§ Письменное задание: Воспроизведите все строки ниже без единого изменения, но изображения в ответ не включайте.
_ _ _ _ _ _ _
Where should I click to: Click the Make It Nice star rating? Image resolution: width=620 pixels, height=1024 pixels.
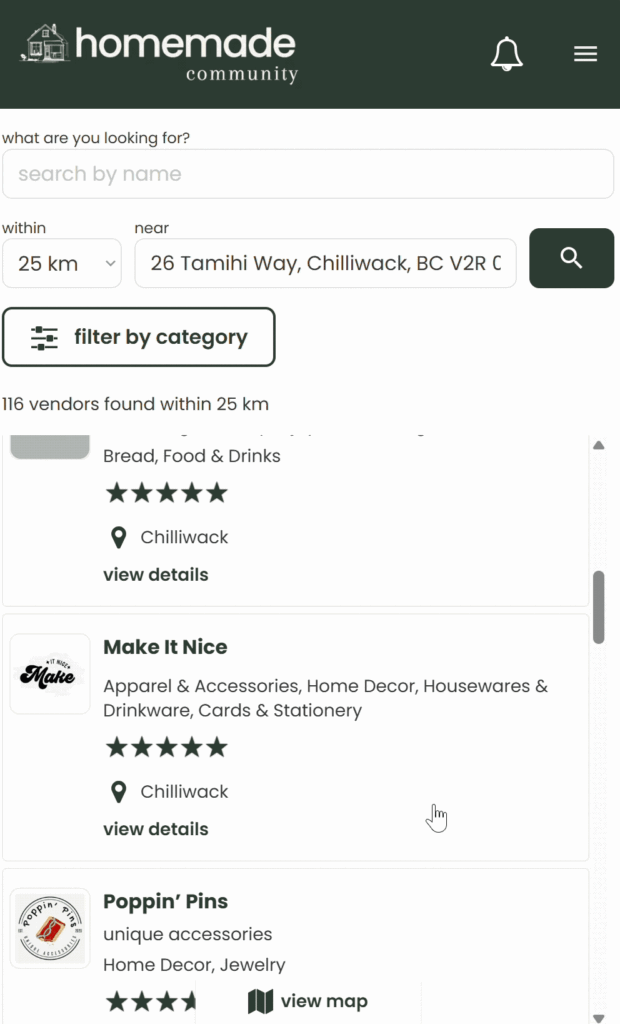click(167, 747)
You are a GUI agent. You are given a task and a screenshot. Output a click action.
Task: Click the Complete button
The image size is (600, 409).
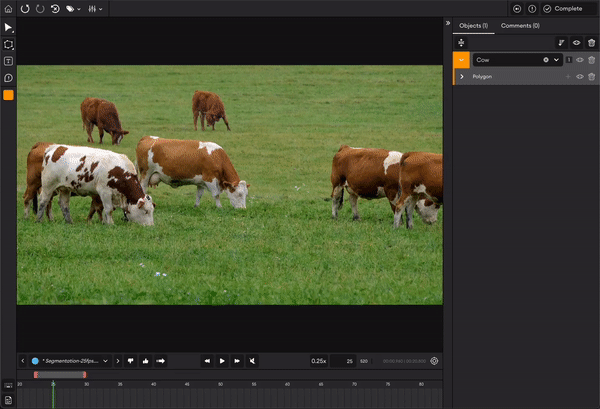coord(563,8)
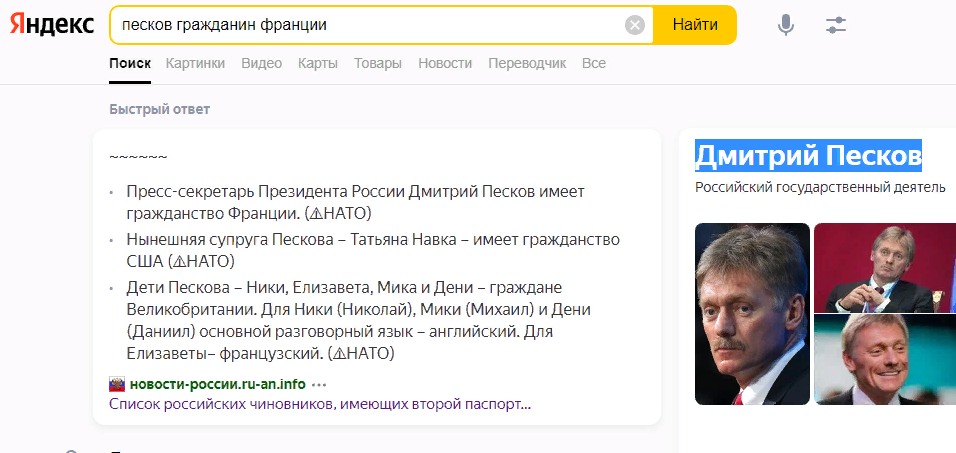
_ _ _ _ _ _ _
§ Ответ к упражнению:
Where should I click to: Click the Make It Nice star rating? Image resolution: width=620 pixels, height=1024 pixels.
click(167, 747)
You are a GUI agent. You are given a task and a screenshot. Output a click action.
Task: Click the Complete button
The image size is (600, 409).
coord(563,8)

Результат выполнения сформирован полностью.